Die SPD ist stolz auf ihre Geschichte, an einer Erneuerung kommt sie aber angesichts schlechter Wahlergebnisse und sinkender Mitgliederzahlen nicht vorbei. Darüber können auch die Wahlergebnisse in Hamburg und Bremen nicht hinwegtäuschen. In den Flächenländern finden die Sozialdemokraten immer weniger Zustimmung, im Osten müssen sie mit den Linken um Wählerstimmen ringen, im Westen laufen ihnen die Grünen den Rang ab. Die Umfragewerte auf Bundesebene sind ernüchternd. Auch das hohe Durchschnittsalter der Parteimitglieder von fast 60 Jahren bereitet der Parteispitze Kopfzerbrechen. Die Jugend wählt lieber grün als die alte Tante SPD.

Bundeschef Sigmar Gabriel sieht die Lösung in einer Öffnung der Partei, hat die Rechnung offenbar aber ohne die Basis gemacht. Die Landesverbände lehnen vor allem die Beteiligung von Nichtmitgliedern bei der Auswahl von Kandidaten ab. Beim Landesparteitag zeigten die Niedersachsen ihrem ehemaligen Ministerpräsidenten und Fraktionschef die rote Karte. Gegenwind kommt auch aus Hamburg. Dass Gabriel ausgerechnet bei einer Veranstaltung in der Hansestadt über den Mitgliederschwund lamentiert hatte, passte seinem Parteivize Olaf Scholz nicht in den Kram. In Wolfsburg präsentierte er die Quittung.
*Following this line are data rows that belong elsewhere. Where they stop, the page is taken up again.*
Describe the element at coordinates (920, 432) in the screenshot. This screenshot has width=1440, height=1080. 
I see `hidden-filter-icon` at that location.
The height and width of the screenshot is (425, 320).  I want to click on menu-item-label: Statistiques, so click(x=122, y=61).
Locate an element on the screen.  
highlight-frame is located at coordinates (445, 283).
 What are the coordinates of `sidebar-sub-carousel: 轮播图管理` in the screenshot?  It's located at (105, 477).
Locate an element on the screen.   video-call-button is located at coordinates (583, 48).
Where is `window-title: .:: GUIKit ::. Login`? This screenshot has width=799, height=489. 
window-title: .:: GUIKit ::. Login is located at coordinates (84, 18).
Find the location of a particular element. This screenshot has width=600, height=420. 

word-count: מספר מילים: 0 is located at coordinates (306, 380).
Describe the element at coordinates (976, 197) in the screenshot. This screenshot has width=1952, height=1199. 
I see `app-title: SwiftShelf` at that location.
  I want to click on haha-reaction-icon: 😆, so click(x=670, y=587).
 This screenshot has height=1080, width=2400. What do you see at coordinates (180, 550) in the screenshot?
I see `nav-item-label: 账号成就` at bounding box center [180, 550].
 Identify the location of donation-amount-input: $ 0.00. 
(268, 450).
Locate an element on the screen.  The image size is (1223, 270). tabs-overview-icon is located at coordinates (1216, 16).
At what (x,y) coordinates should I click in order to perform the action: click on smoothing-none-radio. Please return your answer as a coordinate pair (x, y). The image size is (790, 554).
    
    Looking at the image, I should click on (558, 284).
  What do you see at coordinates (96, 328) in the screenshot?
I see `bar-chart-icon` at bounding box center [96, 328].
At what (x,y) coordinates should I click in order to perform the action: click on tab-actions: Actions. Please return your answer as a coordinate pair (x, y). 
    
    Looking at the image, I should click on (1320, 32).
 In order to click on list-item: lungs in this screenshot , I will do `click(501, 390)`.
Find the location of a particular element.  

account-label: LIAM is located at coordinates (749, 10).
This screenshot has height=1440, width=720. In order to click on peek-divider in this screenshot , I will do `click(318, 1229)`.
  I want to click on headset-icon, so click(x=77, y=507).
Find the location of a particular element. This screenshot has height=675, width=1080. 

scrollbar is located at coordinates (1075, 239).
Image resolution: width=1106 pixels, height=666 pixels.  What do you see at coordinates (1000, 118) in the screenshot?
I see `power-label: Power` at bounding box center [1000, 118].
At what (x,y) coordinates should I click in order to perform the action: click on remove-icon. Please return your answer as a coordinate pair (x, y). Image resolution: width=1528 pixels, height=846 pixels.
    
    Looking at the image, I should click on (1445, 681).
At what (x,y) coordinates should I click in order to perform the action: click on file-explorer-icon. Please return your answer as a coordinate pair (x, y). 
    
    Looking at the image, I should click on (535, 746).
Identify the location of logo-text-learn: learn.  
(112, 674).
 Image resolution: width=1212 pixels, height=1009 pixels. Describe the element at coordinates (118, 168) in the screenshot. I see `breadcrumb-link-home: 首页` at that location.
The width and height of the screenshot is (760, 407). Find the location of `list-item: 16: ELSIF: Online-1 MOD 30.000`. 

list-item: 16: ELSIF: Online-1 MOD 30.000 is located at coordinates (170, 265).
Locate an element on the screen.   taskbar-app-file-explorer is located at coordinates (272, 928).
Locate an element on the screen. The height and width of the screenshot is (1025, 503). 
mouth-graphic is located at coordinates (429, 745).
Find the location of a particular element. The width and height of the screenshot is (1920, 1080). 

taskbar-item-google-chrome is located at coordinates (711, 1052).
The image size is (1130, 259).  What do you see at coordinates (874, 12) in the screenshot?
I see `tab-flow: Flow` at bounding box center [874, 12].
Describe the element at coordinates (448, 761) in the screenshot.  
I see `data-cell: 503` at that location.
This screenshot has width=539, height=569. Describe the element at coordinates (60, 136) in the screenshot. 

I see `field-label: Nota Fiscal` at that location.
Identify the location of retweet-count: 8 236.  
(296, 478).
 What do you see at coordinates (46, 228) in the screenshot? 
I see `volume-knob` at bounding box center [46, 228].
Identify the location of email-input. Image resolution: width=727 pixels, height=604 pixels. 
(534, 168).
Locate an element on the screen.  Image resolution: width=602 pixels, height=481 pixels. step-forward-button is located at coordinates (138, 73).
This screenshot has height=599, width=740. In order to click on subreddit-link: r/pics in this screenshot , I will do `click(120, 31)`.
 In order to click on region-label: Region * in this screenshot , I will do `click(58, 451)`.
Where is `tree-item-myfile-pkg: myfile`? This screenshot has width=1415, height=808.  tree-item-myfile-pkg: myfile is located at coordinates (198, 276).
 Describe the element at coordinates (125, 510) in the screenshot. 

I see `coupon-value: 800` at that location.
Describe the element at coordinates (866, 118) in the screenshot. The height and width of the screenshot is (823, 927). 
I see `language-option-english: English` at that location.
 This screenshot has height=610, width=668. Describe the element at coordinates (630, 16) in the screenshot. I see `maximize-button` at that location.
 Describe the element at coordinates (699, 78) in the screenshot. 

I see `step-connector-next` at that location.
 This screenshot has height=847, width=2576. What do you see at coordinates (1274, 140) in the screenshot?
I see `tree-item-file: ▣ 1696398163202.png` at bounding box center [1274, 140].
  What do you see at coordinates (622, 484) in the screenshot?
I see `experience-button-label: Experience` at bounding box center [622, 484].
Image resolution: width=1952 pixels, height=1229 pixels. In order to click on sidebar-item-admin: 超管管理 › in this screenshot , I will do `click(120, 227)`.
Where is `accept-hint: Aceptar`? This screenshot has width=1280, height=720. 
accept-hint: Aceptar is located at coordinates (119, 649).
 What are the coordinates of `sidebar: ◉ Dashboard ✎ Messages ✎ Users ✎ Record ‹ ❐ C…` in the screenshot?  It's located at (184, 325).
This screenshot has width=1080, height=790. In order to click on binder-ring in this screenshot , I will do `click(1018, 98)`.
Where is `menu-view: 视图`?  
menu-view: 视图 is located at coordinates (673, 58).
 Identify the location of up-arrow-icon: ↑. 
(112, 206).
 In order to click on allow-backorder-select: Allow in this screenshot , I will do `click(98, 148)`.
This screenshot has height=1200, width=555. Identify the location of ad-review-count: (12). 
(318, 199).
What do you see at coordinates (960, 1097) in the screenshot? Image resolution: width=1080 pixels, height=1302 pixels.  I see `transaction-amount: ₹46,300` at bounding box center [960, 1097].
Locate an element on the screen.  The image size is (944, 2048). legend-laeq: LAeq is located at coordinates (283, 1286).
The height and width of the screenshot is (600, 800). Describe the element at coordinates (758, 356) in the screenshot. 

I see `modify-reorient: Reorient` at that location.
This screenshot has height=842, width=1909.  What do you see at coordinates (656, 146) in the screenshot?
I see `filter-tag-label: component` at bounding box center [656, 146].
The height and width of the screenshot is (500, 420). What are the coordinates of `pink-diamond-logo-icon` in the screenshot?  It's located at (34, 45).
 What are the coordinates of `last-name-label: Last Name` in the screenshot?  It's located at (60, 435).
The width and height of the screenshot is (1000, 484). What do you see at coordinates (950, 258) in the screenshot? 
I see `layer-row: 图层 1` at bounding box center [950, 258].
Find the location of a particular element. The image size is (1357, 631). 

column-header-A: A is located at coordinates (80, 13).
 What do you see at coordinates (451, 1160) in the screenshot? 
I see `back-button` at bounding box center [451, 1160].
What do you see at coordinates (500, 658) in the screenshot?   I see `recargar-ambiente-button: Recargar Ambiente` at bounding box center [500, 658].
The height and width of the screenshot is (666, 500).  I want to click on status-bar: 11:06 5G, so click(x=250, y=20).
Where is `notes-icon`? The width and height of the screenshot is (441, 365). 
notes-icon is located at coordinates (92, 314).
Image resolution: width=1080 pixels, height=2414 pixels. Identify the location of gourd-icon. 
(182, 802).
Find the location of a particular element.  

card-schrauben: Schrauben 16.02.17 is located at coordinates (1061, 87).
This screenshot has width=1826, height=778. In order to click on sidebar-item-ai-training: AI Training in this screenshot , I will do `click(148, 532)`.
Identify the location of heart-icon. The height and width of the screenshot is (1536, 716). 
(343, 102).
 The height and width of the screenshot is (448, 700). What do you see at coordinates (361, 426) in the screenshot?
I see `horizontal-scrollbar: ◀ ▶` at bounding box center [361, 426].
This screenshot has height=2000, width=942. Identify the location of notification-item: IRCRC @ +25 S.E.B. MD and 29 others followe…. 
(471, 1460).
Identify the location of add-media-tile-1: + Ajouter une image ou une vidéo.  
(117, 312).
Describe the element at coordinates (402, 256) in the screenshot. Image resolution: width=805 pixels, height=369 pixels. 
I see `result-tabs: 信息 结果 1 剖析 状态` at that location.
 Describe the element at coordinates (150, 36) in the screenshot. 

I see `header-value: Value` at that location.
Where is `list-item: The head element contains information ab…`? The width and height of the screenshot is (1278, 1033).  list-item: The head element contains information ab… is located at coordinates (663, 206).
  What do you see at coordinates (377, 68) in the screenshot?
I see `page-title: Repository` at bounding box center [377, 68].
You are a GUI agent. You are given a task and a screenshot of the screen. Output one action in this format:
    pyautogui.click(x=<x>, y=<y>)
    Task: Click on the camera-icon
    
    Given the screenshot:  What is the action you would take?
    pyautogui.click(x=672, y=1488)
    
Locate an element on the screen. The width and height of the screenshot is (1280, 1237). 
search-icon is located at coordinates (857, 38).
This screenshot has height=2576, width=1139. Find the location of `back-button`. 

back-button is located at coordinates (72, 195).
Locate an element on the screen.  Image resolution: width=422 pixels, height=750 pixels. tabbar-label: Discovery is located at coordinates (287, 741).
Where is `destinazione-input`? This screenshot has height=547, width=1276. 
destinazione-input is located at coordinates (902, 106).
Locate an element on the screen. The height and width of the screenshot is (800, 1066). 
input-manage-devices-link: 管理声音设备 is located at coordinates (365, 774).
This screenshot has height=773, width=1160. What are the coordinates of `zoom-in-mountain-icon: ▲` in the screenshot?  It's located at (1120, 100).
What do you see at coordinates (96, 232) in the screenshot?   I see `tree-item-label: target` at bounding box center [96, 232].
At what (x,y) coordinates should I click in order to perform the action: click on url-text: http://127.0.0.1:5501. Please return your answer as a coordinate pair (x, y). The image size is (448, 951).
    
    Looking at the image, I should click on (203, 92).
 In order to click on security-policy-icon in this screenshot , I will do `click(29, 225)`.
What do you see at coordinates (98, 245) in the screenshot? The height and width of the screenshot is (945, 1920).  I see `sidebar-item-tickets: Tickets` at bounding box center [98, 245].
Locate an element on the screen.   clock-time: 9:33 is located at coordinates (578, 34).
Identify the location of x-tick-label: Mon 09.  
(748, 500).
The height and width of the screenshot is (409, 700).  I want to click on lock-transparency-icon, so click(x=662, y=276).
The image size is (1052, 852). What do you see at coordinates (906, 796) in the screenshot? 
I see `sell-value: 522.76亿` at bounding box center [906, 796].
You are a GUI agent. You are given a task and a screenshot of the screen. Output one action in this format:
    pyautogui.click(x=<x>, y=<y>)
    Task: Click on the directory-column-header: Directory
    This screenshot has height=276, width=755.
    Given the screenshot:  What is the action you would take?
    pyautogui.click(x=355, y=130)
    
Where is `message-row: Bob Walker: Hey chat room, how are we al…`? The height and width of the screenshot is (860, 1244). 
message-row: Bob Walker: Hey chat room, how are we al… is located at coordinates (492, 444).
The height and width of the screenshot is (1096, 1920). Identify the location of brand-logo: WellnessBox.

In der SPD sorgt vor allem der Zeitpunkt des Vorstoßes für Unmut. Die Partei muss sich nun wieder öffentlich mit sich selbst beschäftigen anstatt der Konkurrenz beim Wunden lecken zuschauen zu können. Für eine Organisationsreform gibt es in der SPD durchaus eine breite Zustimmung, auch für Diskussionsforen mit Nichtmitgliedern. Ein Wahlrecht geht den meisten aber zu weit. Das ist verständlich, weil es einer Entwertung der Mitgliedschaft gleich käme. Ob die SPD so mehr Wähler gewinnen würde ist fraglich, mehr Parteimitglieder ganz bestimmt nicht.

In Niedersachsen sind Urwahlen und Mitgliederentscheide längst ein großes Thema, etwa wenn es um Parteivorsitz oder Spitzenkandidatur geht. Doch die Mitgliederstärkung reicht Gabriel offensichtlich nicht.